Laissez-moi vous
conter comment une des trois croix de Nicomède assura la renommée et la richesse de Rue du XIIème
au XVIIIème siècle.
Ce port, déjà au
temps des gallo-romains, capitale du Marquenterre est évangélisé par Wulphy,
ermite du VIème siècle avec la bénédiction et le parrainage de Riquier (son
abbaye est la deuxième splendeur du gothique flamboyant de la Somme, n’est-ce-pas
Emmanuelle ?). L’église du saint Esprit qu’il fonde devient un important et
jalousé lieu de pèlerinage pour cette
région berceau des royaumes francs et prend le nom de son fondateur.
Au neuvième
siècle ses reliques sont translatées à Montreuil sur mer pour les abriter des
pillards normands ; les Ruens prient, implorent mais elles ne leur sont
pas rendues (ils en récupèrent un bout en 1535). Sont-ils entendus ? Une
barque s’échoue en aout 1101 porteuse du crucifix miraculeux. D’où vient-elle ?

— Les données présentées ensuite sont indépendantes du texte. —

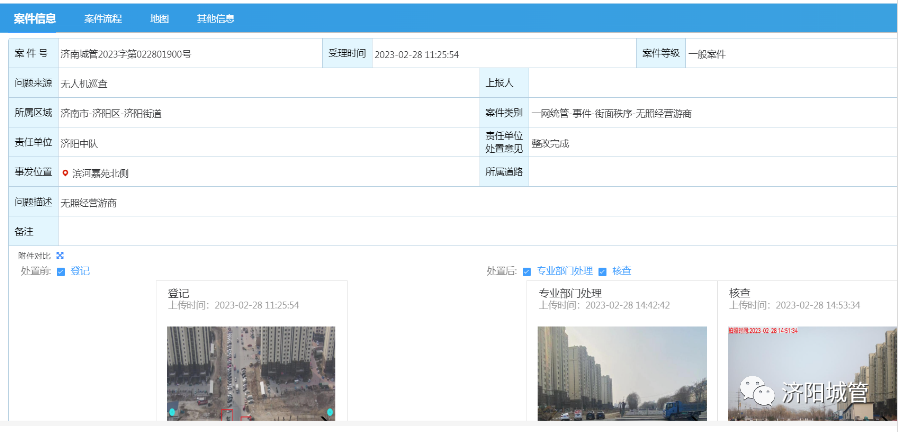Open the 案件流程 tab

De terre sainte, nous sommes au temps des croisades et tout ce qui vient de l’orient
religieux est de la plus grande valeur. Nicomède le disciple de Jésus,
représenté avec son beau chapeau dans les mises au tombeau renaissances,
sculpta trois croix aidé pendant son sommeil par un ange, l’une est déjà
arrivée à Lucques en 782 et notre Charlemagne participe à sa grande renommée.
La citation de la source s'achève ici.